Vol. 14, No. 25 Week of June 21, 2009

Who’s on first?

Exxon-TransCan Alaska gas line push sends tremor through Mackenzie ranks

By Gary Park

For Petroleum News

So ExxonMobil hitches up with TransCanada to build an Alaska natural gas pipeline.

Does that spell the end of the current road for Canada’s Mackenzie Gas Project: yes or no?

Make that a definite maybe.

As opinions rolled in, there was no consensus.

Meanwhile, a separate issue is clouding the future demand for Arctic gas as North America deals with the impact on demand of gas from the continent’s shale deposits.

Steve Letwin, the Houston-based executive vice president, gas transportation and international, with Enbridge told a conference the industry is overbuilt, pointing to weak prices for a long time.

He said it is unlikely that Arctic gas, from either Alaska or the Mackenzie Delta will be needed before 2025.
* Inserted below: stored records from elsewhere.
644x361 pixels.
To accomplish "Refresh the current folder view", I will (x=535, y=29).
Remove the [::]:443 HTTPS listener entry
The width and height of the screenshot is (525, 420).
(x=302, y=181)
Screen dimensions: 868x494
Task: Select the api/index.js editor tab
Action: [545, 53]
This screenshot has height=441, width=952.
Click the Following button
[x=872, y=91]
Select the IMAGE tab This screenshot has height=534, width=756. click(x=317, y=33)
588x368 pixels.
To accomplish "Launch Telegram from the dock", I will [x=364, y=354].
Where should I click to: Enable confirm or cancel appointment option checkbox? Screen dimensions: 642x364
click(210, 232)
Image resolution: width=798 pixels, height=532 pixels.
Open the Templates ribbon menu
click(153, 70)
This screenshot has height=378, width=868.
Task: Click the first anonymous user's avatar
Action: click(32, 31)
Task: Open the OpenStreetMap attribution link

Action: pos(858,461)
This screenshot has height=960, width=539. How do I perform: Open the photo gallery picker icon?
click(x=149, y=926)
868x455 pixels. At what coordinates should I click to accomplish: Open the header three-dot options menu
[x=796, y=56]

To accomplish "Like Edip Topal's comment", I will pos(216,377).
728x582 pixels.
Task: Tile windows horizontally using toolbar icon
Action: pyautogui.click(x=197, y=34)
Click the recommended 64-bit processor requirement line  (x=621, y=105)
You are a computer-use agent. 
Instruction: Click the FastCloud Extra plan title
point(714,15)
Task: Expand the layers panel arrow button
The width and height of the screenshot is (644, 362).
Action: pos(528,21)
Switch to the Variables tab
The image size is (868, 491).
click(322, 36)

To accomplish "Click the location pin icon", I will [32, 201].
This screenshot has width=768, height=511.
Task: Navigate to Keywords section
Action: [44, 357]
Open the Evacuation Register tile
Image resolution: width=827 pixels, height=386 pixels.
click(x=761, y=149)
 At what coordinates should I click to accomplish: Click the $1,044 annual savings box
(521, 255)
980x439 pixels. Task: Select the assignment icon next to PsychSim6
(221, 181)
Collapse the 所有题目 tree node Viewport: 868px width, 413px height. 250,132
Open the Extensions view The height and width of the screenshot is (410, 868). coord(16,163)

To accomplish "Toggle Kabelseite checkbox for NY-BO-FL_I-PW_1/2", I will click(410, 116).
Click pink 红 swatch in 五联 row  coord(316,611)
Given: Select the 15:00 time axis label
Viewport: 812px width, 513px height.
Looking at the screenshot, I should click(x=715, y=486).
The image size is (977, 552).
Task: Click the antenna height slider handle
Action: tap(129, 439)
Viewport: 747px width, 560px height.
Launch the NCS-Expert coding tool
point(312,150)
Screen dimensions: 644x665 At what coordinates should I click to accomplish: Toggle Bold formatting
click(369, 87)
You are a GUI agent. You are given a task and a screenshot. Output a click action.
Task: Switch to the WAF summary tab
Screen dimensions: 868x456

Letwin said the cost of building transportation facilities could run to about US$5 per million British thermal units for the Alaska line.

Eresman: markets oversupplied

A strong indication of the current state of the North American gas market came from EnCana June 15 when the big producer said it had entered fixed price hedge contracts for 35 percent of its expected production in the upcoming sales year from Nov. 1, 2009, to Oct. 31, 2010.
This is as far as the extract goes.